Create API endpoints for job tracking and status #316

Open bourque opened 2 months ago

bourque commented 2 months ago

In order to support https://github.com/IMAP-Science-Operations-Center/imap_processing/issues/724, we need to build new API endpoint(s) that return information about the processing jobs that have been run. Something like /job-statuses to return a list of processing jobs and their current status, and /job-log?<job_id> to return the processing log for the particular job from the AWS logs.

greglucas commented 2 months ago

Just to note, I think REST apis generally encourage the <id> as a path param. https://stackoverflow.com/questions/30967822/when-do-i-use-path-parameters-vs-query-parameters-in-a-restful-api

So I think this would look something like: /jobs?start_date= to filter all the jobs by dates, or whatever other query params you want. /jobs/:id to get the information for a specific job.

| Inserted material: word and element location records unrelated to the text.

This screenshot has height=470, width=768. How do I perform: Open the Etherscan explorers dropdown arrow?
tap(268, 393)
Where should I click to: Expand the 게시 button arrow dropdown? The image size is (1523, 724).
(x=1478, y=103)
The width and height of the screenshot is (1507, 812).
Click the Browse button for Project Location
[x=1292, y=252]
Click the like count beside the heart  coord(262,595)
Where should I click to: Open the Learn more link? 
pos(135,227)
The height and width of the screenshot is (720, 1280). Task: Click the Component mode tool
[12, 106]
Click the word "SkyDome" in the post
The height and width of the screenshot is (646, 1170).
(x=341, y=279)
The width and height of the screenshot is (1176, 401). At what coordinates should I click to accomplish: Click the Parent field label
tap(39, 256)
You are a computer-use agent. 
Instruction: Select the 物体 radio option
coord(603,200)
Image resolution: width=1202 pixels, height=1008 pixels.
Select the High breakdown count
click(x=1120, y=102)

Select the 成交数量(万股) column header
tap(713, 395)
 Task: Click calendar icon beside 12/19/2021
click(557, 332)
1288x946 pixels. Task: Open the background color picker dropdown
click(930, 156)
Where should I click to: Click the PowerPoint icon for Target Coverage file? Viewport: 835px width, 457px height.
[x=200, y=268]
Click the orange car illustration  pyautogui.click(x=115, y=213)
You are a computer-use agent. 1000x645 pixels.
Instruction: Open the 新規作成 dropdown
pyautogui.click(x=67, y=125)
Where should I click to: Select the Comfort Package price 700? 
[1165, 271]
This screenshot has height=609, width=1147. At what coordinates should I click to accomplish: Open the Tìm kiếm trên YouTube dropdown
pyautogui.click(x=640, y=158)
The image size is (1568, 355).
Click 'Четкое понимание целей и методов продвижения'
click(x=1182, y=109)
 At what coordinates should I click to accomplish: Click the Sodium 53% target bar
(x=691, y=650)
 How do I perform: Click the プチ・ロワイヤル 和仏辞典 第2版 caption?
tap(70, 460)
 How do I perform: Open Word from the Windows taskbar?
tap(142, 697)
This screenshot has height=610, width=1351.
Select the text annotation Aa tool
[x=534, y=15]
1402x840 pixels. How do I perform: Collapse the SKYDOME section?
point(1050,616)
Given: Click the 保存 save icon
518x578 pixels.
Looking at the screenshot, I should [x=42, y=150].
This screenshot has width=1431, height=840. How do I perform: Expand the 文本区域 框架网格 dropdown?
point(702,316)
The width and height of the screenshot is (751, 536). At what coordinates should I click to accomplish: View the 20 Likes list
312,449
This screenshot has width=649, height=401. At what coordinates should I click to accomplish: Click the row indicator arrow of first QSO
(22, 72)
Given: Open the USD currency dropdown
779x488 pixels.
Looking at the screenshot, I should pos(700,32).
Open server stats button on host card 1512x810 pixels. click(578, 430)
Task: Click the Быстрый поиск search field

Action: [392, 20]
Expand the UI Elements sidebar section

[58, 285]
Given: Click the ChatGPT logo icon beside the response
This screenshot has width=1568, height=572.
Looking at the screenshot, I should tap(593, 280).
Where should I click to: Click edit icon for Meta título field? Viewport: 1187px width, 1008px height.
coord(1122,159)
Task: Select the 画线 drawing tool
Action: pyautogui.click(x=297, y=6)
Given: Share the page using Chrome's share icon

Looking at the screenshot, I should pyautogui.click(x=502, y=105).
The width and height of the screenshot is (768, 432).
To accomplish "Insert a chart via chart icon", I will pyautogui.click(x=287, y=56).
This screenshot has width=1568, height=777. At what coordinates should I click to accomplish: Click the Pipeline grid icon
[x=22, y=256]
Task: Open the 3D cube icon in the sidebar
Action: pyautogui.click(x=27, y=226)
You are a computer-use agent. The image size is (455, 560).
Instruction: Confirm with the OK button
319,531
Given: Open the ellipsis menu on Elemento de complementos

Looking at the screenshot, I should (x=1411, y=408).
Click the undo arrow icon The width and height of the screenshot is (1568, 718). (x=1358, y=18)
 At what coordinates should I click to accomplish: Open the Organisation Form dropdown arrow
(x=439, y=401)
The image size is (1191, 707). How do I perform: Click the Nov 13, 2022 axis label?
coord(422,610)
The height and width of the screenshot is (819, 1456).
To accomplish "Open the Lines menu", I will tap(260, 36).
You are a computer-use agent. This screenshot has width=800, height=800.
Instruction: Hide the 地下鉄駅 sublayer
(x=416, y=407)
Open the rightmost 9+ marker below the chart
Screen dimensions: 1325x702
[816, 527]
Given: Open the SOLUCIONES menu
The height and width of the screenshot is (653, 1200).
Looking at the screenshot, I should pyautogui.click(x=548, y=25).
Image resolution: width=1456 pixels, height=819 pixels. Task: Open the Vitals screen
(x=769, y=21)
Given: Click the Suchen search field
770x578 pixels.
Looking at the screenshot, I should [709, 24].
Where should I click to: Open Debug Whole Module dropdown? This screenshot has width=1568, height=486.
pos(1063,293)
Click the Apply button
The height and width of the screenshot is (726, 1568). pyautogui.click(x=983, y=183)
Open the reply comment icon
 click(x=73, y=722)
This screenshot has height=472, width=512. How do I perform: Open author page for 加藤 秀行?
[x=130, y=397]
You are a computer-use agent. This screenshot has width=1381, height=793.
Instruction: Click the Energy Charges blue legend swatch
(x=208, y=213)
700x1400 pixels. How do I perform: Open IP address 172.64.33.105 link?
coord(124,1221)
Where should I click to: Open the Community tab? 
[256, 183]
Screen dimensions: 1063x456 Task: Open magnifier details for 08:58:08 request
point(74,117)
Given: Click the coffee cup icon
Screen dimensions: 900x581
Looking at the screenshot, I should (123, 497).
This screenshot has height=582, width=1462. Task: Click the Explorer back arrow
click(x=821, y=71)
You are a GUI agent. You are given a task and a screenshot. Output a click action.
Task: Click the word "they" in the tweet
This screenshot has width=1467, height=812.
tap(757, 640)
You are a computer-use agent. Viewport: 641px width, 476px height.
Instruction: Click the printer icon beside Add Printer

greglucas commented 1 week ago

@bourque are you able to ping Ransom and Jenny here for input on what they'd need or how they want this to look? I think they did something similar on EMM.

Now that we have L3 code running, I think I'd prefer if this was prioritized higher on the web team front so that we aren't having to send external people job logs and doing more work. So hopefully this would be a good way for them to view this stuff without us needing to intervene, and potentially help us to investigate job success/failure sooner as well.

Accessing job status / logs through boto3 connections

List jobs with various requests: https://boto3.amazonaws.com/v1/documentation/api/latest/reference/services/batch/client/list_jobs.html which will get you the job ids. Then the frontend could turn that around and re-send requests (or we could do it right away int he same request) to get lots of information: https://boto3.amazonaws.com/v1/documentation/api/latest/reference/services/batch/client/describe_jobs.html including the log stream 'logStreamName': 'string',

Then get the log content from a separate boto3 client: https://boto3.amazonaws.com/v1/documentation/api/latest/reference/services/logs.html

bourque commented 1 week ago

@greglucas To answer your question, I think the best medium for communication for something like this will end up being the imap-sdc-website slack channel.

They did indeed do something similar on EMM. EMM appears to have an API for this that returns a simple JSON object with processing status metadata which can then be displayed through a table. Since they have the mechanics of this figured out on their end already, it sounds like it should be relatively straightforward for them to implement for IMAP. As such, the priority should probably be placed on us to get that API up and running.